— START DATASET RECORDS —
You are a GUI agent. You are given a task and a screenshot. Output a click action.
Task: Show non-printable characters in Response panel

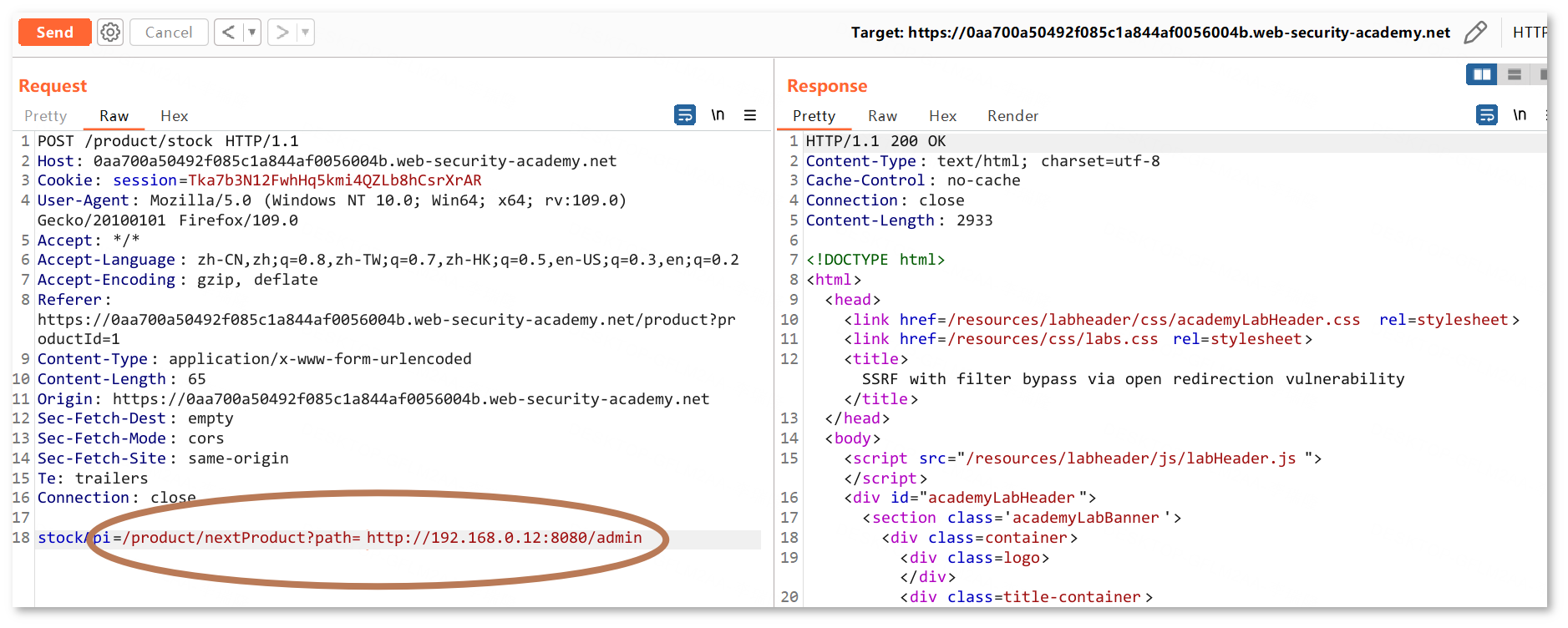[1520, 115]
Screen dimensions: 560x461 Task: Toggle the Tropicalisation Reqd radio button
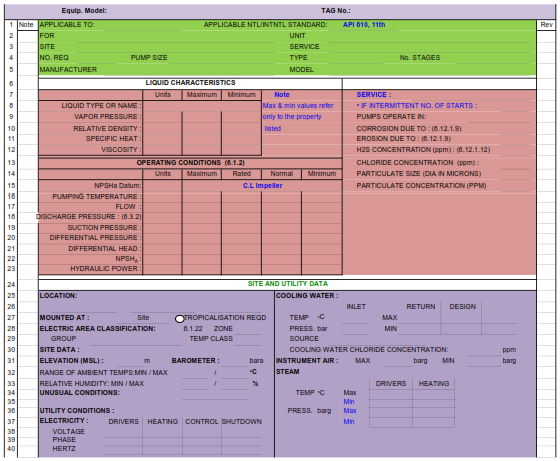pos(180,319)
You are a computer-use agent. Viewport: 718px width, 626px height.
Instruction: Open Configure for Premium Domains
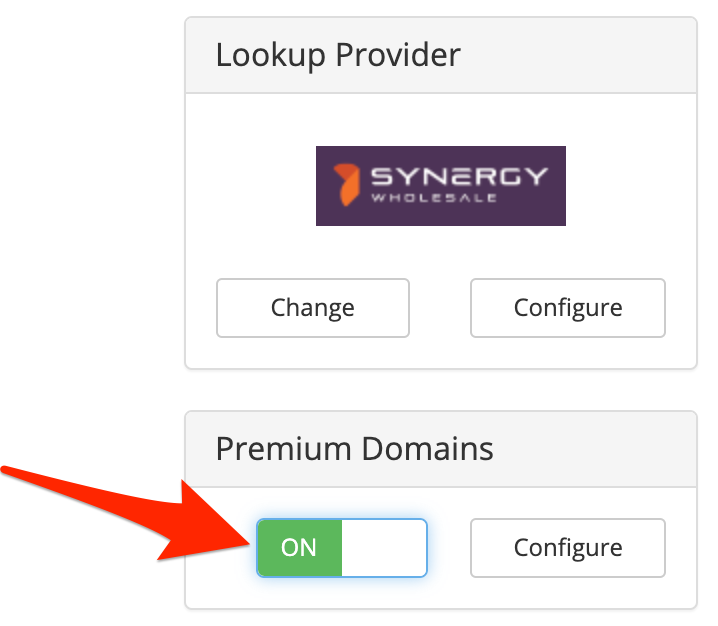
— END DATASET RECORDS —
Copy out every line of text in the data above word for word, leaving out the pictures.

You are a GUI agent. You are given a task and a screenshot. Output a click action.
Task: Show non-printable characters in Response panel

[1520, 115]
Screen dimensions: 560x461 Task: Toggle the Tropicalisation Reqd radio button
pos(180,319)
You are a computer-use agent. Viewport: 718px width, 626px height.
Instruction: Open Configure for Premium Domains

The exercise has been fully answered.